LAW AND LAWYERS.
(For the Mirror.)
William the Conqueror entertained the difficult project of totally abolishing the English language, and for that purpose, he ordered that in all schools throughout the kingdom, the youth should be instructed in the French tongue. Until the reign of Edward III. the pleadings in the supreme courts of judicature were performed in French, when it was appointed that the pleas should be pleaded in English; but that they should be entered or recorded in Latin. The deeds were drawn in the same language; the laws were composed in that idiom, and no other tongue was used at court. It became, says Hume, the language of all fashionable company; and the English themselves ashamed of their own country, affected to excel in that foreign dialect. At Athens, and even in France and England, formal and prepared pleadings were prohibited, and it was unlawful to amuse the court with long, artful harangues; only it was the settled custom here, in important matters, to begin the pleadings with a text out of the holy scriptures. It is of late years that eloquence was admitted to the bar.

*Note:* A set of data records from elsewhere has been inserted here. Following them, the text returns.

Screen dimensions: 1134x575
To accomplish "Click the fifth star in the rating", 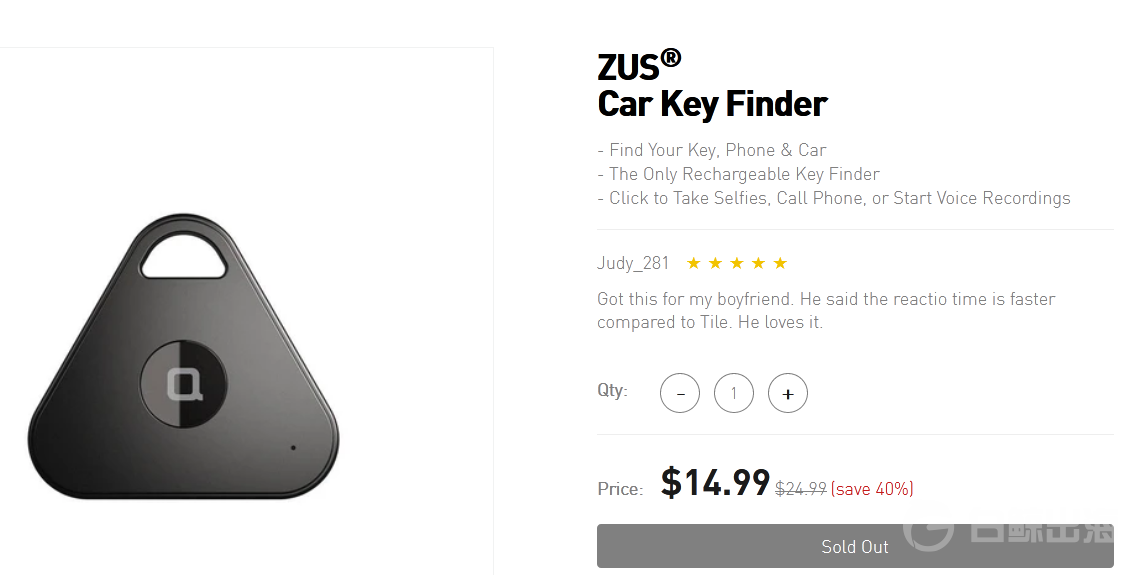I will point(780,263).
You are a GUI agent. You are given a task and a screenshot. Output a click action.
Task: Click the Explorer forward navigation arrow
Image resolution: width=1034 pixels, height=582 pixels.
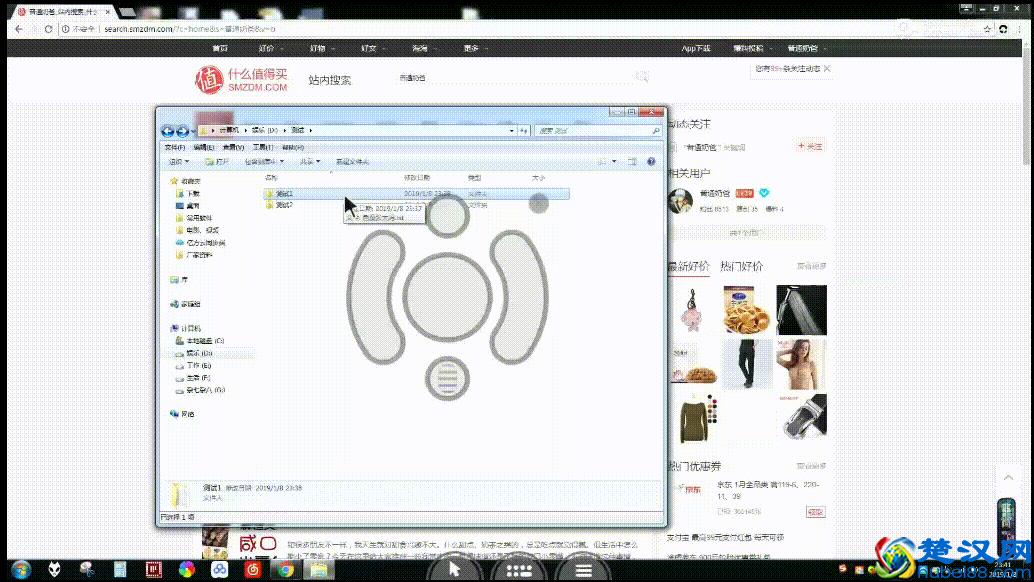point(183,131)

The account which the learned judge Hale gives of the lawyers, who pleaded in the 15th century, does them little honour. He condemns the reports during the reigns of Henry IV. and V. as inferior to those of the last twelve years of Edward III. and he speaks but coolly of those which the reign of Henry VI. produces. Yet this deficiency of progressive improvement in the common law arose not from a want of application to the science; since we learn from Fortescue that there were no fewer than two thousand students attending on the inns of chancery and of court, in the time of its writer. Gray's-inn, in the time of Henry VIII. was so incommodious, that "the ancients of this house were necessitated to lodge double." Indeed until the beginning of the last century the lawyers lived mostly in their inns of court, or about Westminster-hall. But a great change has been effected; they are all now removed to higher ground, squares and genteel neighbourhoods, no matter how far distant from their chambers.
The number of judges in the courts of Westminster was by no means certain. Under Henry VI. there were at one time eight judges in the court of common pleas. Each judge took a solemn oath that "he would take no fee, pension, gift, reward, or bribe, from any suitor, saving meat and drink, which should be of no great value." In 1402, the salary of the chief justice of the king's bench was forty pounds per annum. In 1408, the chief justice of the common pleas had fifty-five marks per annum. In 1549, the chief justice of the king's bench had an addition of thirty pounds to his salary, and each justice of the same bench and common pleas, twenty pounds. At this time, a felony under the value of twelve pence, was not a capital offence; and twelve pence then was equal to sixty shillings at the present day.
To Richard III. on whom history has cast innumerable stains, England has considerable obligations as a legislator. Barrington thus speaks of him: "Not to mention his causing each act of parliament to be written in English and to be printed, he was the first prince on the English throne who enabled the justices of the peace to take bail; and he caused to be enacted a law against raising money by 'benevolence' which when pleaded by the citizens of London against Cardinal Wolsey, could only be answered by an averment, that Richard being a usurper and a murderer of his nephews, the laws of so wicked a man ought not to be forced." And a noble biographer, (Bacon's Henry VII.) says, "He was a good lawgiver for the ease and solace of the common people." Cardinal Wolsey to terrify the citizens of London into the general loan exacted in 1525, told them plainly, that it were better that some should suffer indigence than that the king at this time should lack, and therefore beware and resist not, nor ruffle not in the case, for it may fortune to cost some people their heads. And says Hume, when Henry VIII. heard that the commons made a great difficulty of granting the required supply, he was so provoked that he sent for Edward Montague, one of the members who had a considerable influence on the house; and he being introduced to his majesty, had the mortification to hear him speak in these words: Ho! man! will they not suffer my bill to pass? And laying his hand on Montague's head, who was then on his knees before him, get my bill passed by to-morrow, or else to-morrow this head of yours shall be off. This cavalier manner of Henry's succeeded; for next day the bill passed. Another instance of arbitrary power is worth relating. In Strype's life of Stow we find, a garden house belonging to an honest citizen of London, (which chanced to obstruct the improvement of a powerful favourite. Thomas Cromwell,) "loosed from the foundation, borne on rollers, and replaced two and twenty feet within the garden," without the owner's leave being required; nay without his knowledge. The persons employed, being asked their authority for this extraordinary proceeding, made only this reply, "That Sir Thomas Cromwell had commanded them to do it," and none durst argue the matter. The father of the antiquary, Stow, (for it was he that was thus trampled upon,) "was fain to continue to pay his old rent, without any abatement, for his garden; though half of it was in this manner taken away."